Hay otro dato que conviene no esconder bajo la alfombra del ruido. Castilla-La Mancha y Asturias, gobernadas por el PSOE, también han votado en contra. Asturias habla de lealtad territorial y de un cálculo que, a su juicio, no recoge del todo el coste real de los servicios ni el envejecimiento. Eso no invalida la reforma: avisa de que el federalismo fiscal español sigue siendo un puzzle incompleto. La izquierda seria no debería fingir unanimidad donde no la hay; debería pelear para que el trámite posterior incorpore mejoras sin tirar por la borda 21.000 millones de capacidad pública.

Madrid dejó la silla vacía. Ayuso llamó al boicot y el resto del PP no la siguió: acudieron, votaron no y se quedaron dentro de la foto del desacuerdo. Es una diferencia importante. Una cosa es oponerse al diseño; otra es intentar tumbar el quórum para que no se vote. El Gobierno ha hablado de “gamberrismo institucional”. La etiqueta es dura, pero el gesto madrileño alimenta exactamente esa lectura: cuando no te gustan las reglas del Consejo, intentas que no haya Consejo.
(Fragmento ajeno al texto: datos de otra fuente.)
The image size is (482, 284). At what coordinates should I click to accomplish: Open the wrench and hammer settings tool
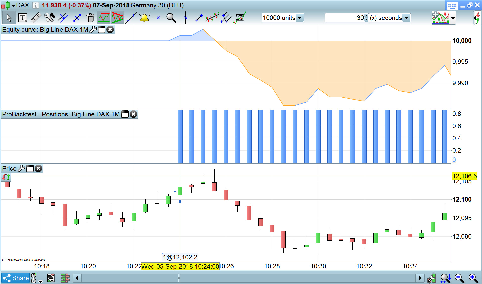tap(49, 18)
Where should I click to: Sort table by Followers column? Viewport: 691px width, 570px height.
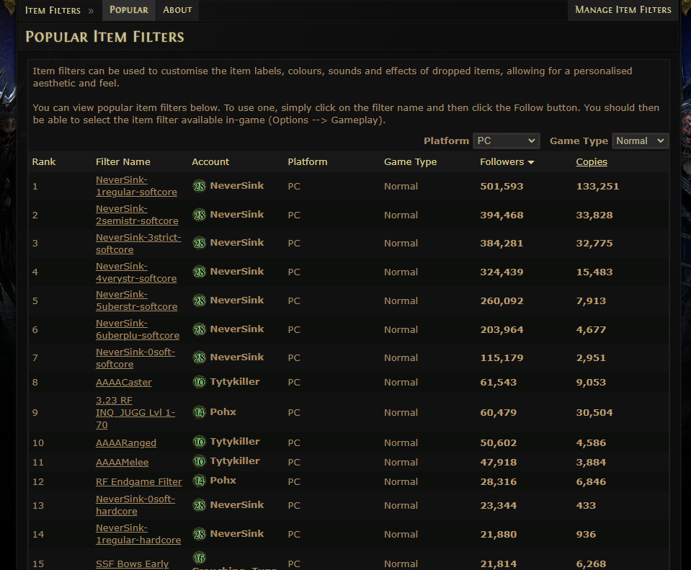[x=507, y=162]
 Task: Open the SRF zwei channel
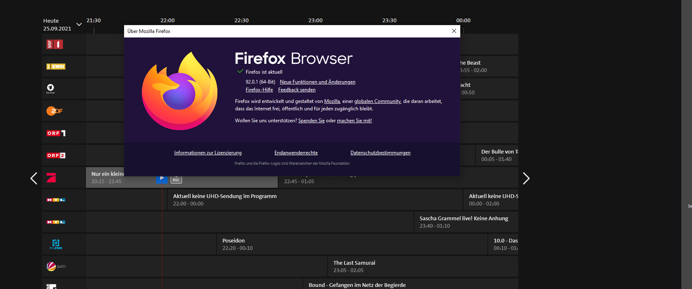coord(56,67)
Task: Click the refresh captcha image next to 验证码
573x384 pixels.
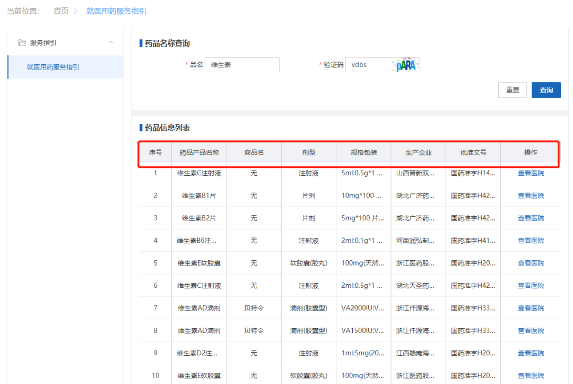Action: point(405,64)
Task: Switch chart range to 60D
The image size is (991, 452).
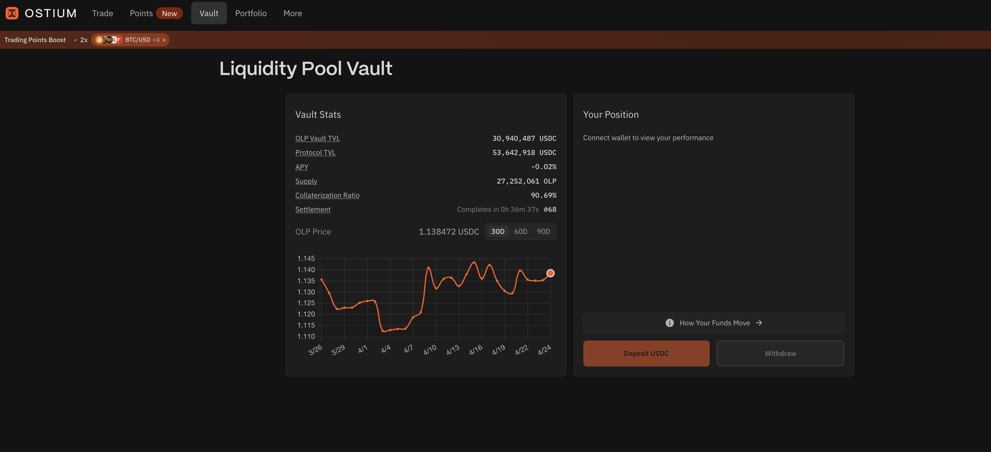Action: (x=521, y=232)
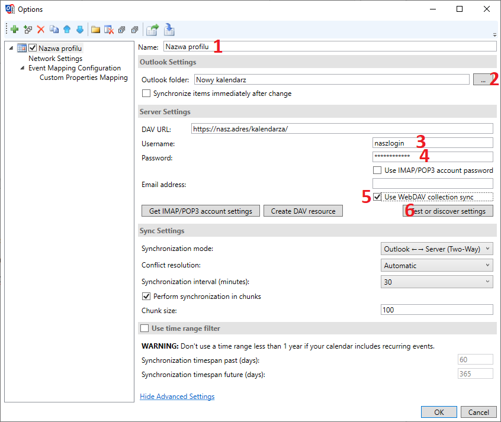This screenshot has width=501, height=422.
Task: Delete selected profile with red X icon
Action: point(41,29)
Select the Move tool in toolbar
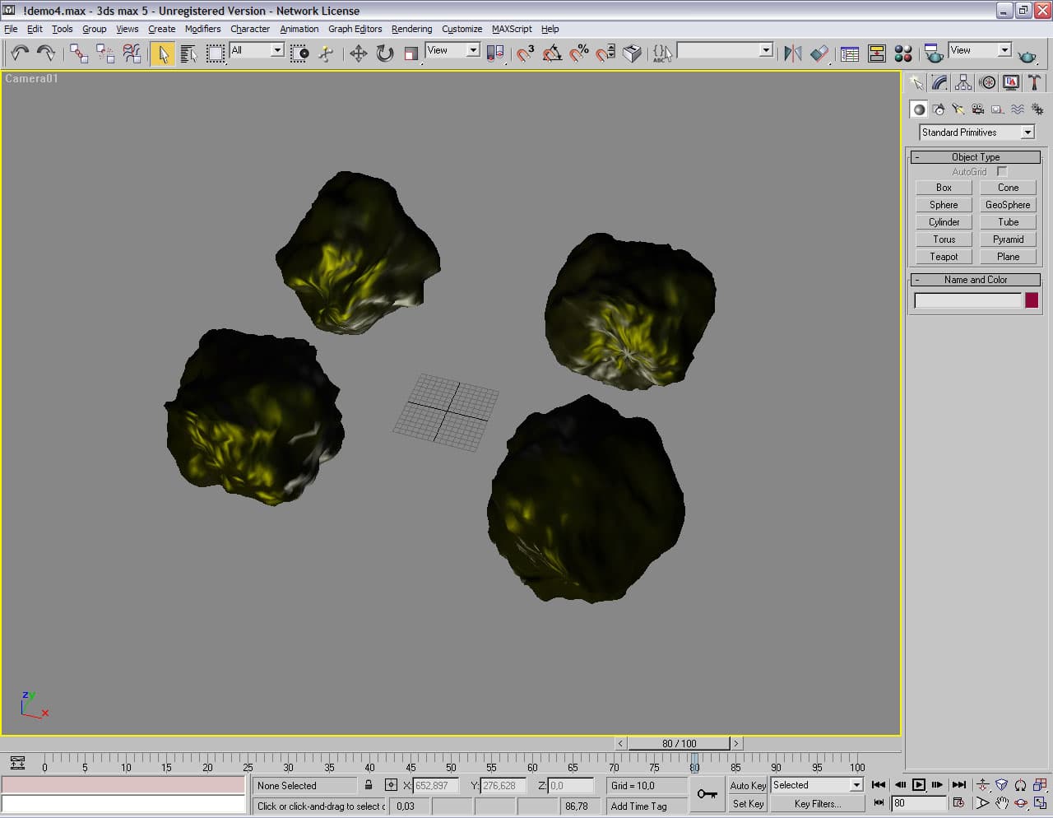Screen dimensions: 1053x818 click(358, 53)
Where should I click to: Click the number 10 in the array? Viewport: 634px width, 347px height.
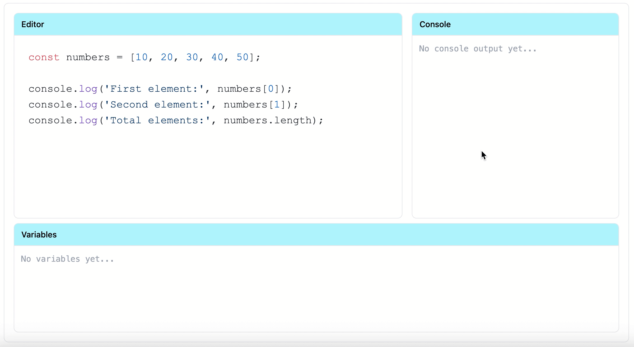coord(142,57)
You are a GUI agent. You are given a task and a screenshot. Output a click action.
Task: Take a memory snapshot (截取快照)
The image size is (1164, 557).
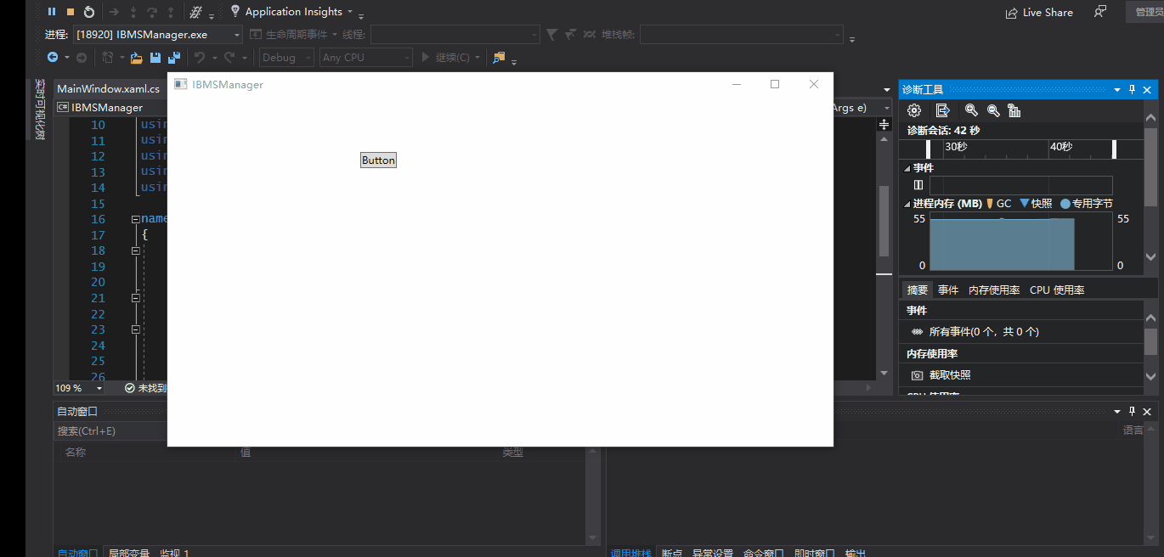[949, 374]
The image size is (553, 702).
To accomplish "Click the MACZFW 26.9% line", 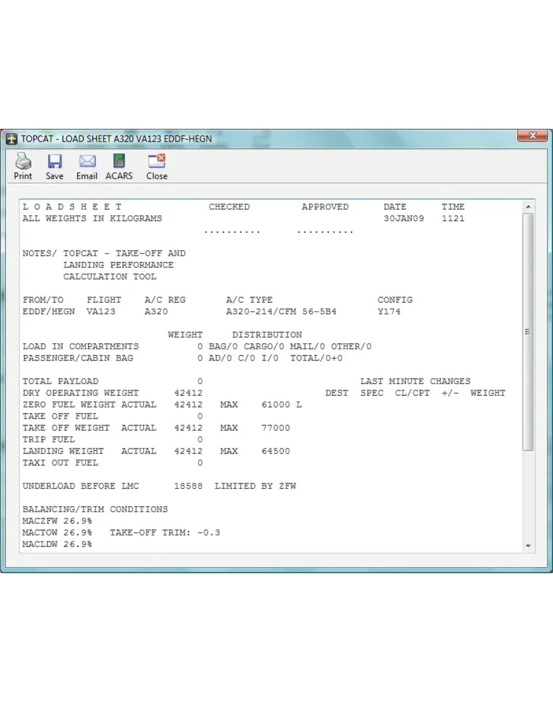I will (x=57, y=521).
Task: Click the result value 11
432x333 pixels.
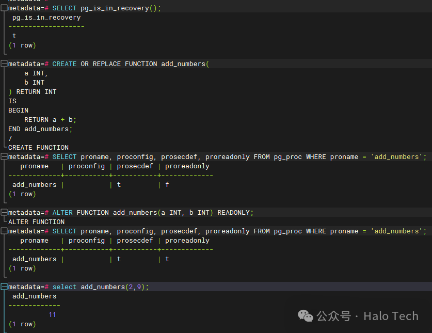Action: (52, 315)
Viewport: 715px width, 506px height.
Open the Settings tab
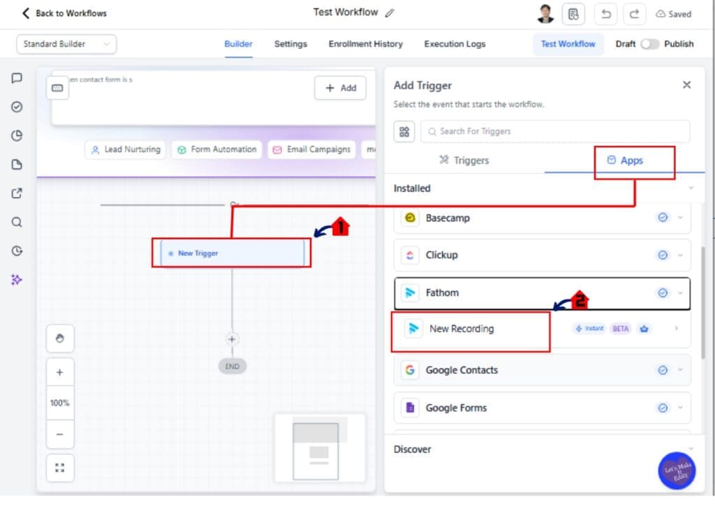pos(290,44)

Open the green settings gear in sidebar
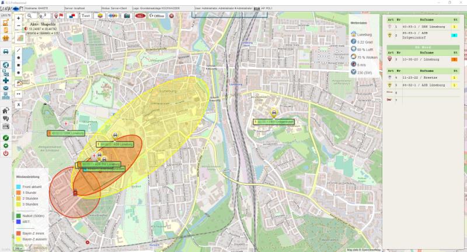tap(6, 145)
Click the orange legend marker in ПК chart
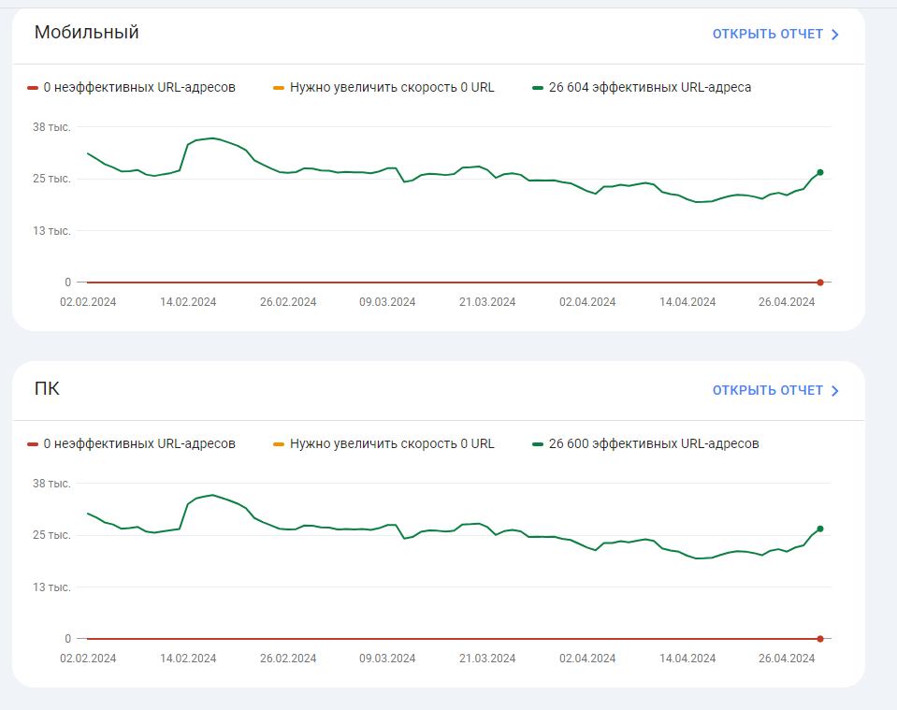Viewport: 897px width, 710px height. click(x=279, y=444)
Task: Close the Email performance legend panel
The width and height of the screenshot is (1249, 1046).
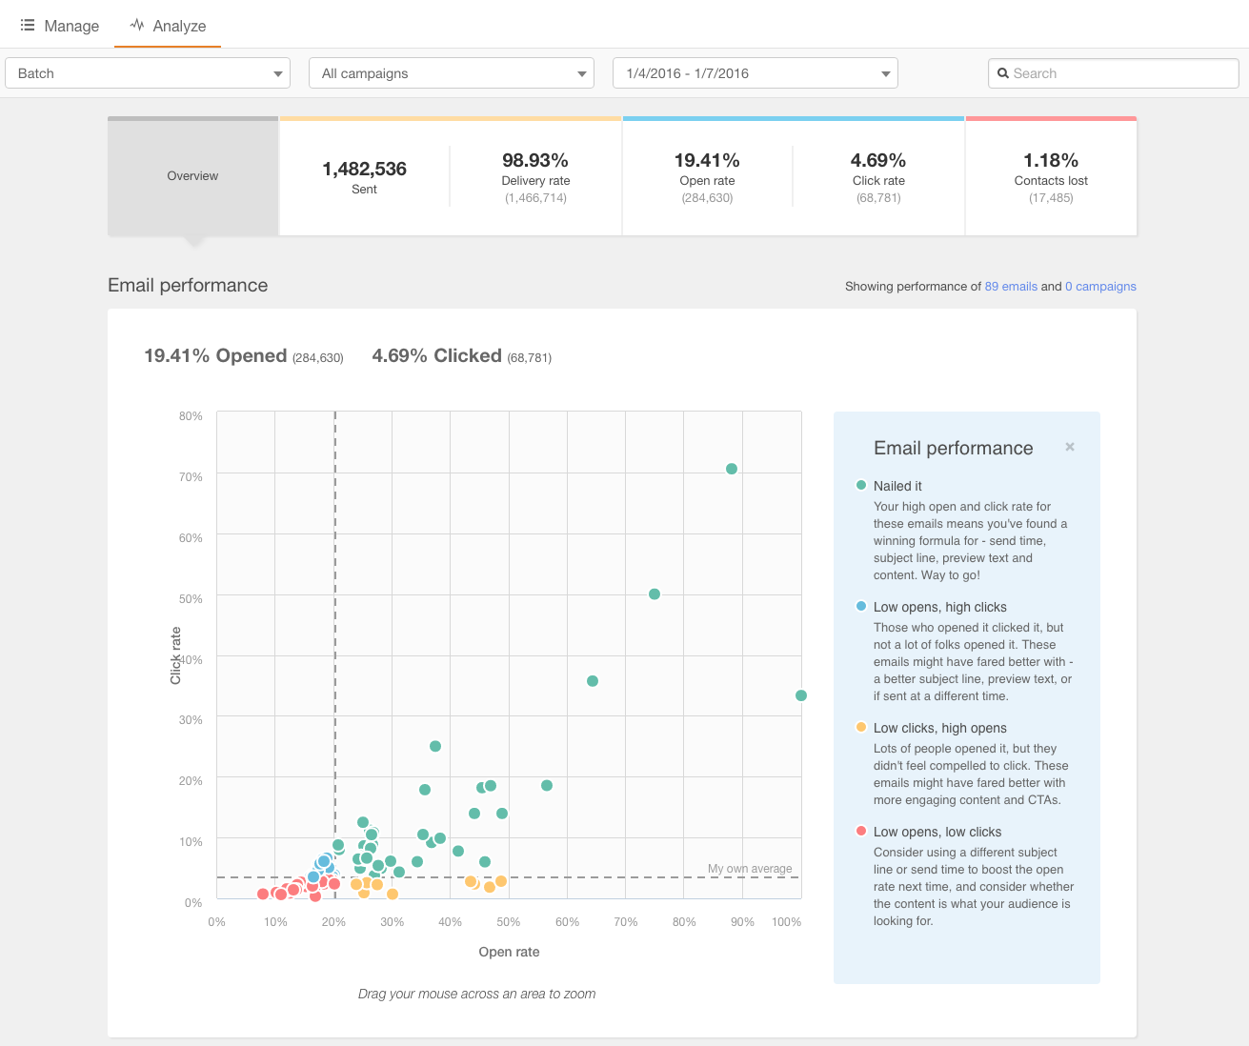Action: click(x=1070, y=447)
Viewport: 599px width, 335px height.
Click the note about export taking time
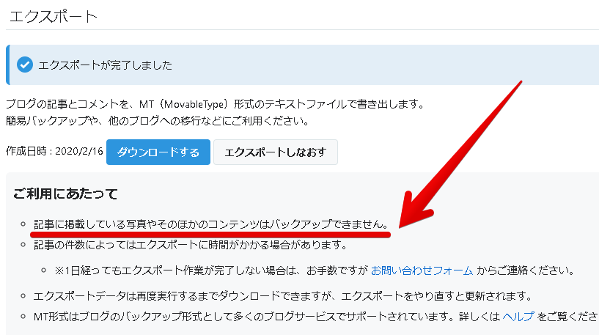pos(190,244)
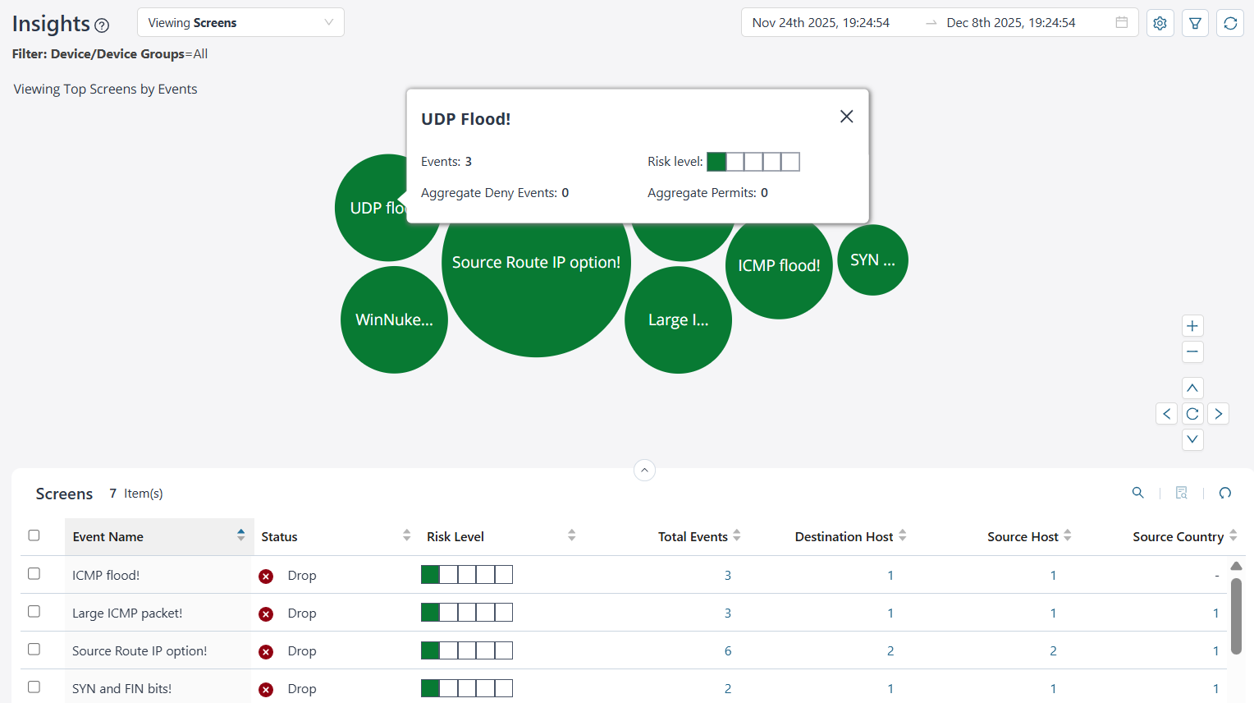Sort the table by Event Name column
Image resolution: width=1254 pixels, height=703 pixels.
coord(240,535)
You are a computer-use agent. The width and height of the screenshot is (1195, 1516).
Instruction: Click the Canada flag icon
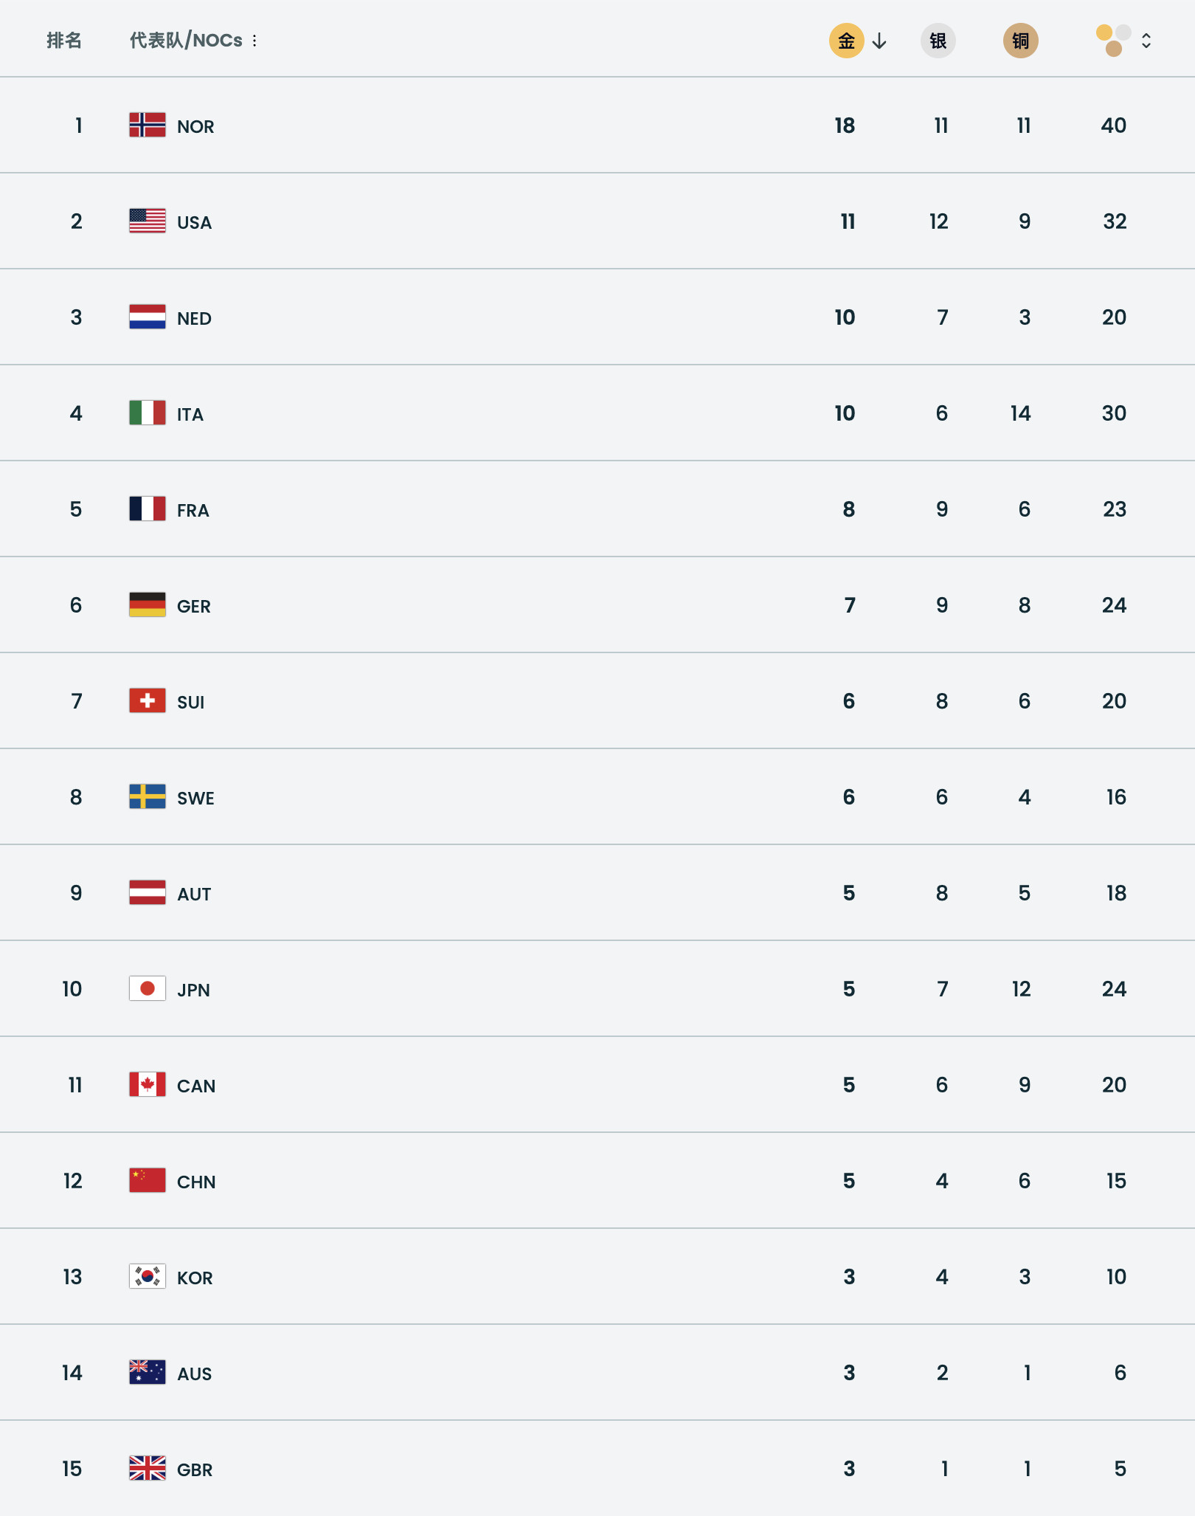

Queda lo más difícil. El CPFF no cierra el BOE. Falta Consejo de Ministros, proyecto de ley y una mayoría en el Congreso donde Junts, ERC, Podemos y el resto de la geometría variable van a cobrar peaje. La reforma, además, se presenta como voluntaria para los territorios que pacten con Hacienda, y el Gobierno apunta a 1 de enero de 2027 como horizonte de entrada en vigor. Habrá fondo adicional para “lagunas” —insularidad, presión turística, masa forestal— y una garantía de statu quo: nadie debería salir con menos que antes.

La derecha venderá chantaje. Parte de la izquierda territorial marcará disenso. Mientras tanto, el sistema de 2009 sigue siendo un traje corto para un país más viejo, más desigual en vivienda y más tensionado en sanidad. Si el Congreso convierte este primer sí en ley usable, la pregunta dejará de ser “¿quién se abraza con quién?” y pasará a ser otra, más adulta: ¿cuántos servicios públicos se sostienen de verdad con el dinero nuevo?